***** PROVIDED DATA

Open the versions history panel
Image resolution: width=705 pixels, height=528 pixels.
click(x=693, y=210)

**********
***** PROVIDED DATA

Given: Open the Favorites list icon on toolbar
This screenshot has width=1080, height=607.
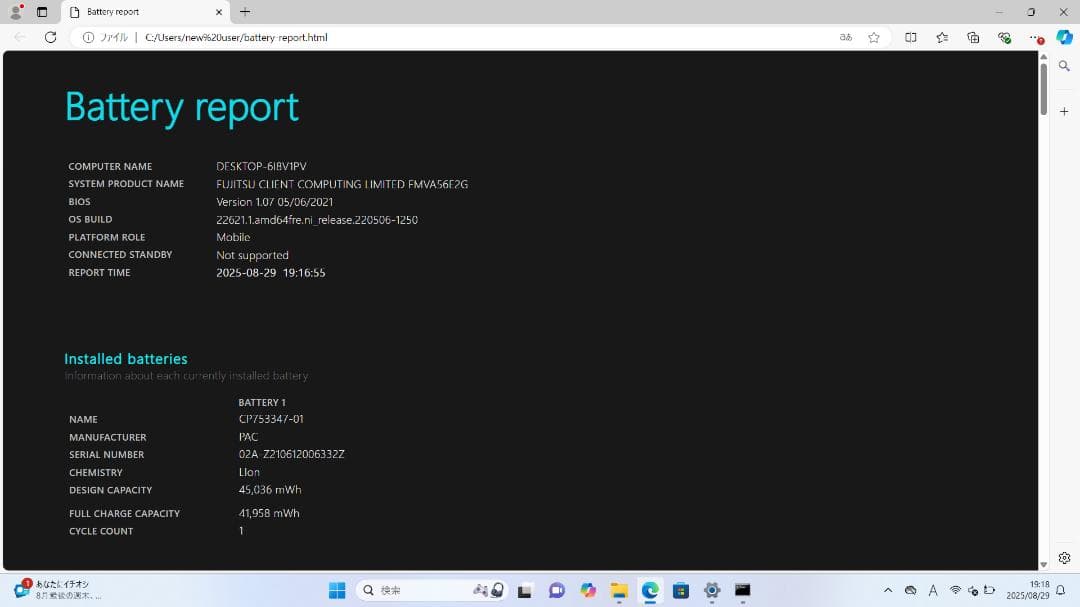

**********

DESCRIPTION OF THE TASK:
Out of the material above, output word for word the line with "Given: Open the", the line with "This screenshot has width=1080, height=607.", and all lines between them, with nothing else.

ANSWER BELOW:
Given: Open the Favorites list icon on toolbar
This screenshot has width=1080, height=607.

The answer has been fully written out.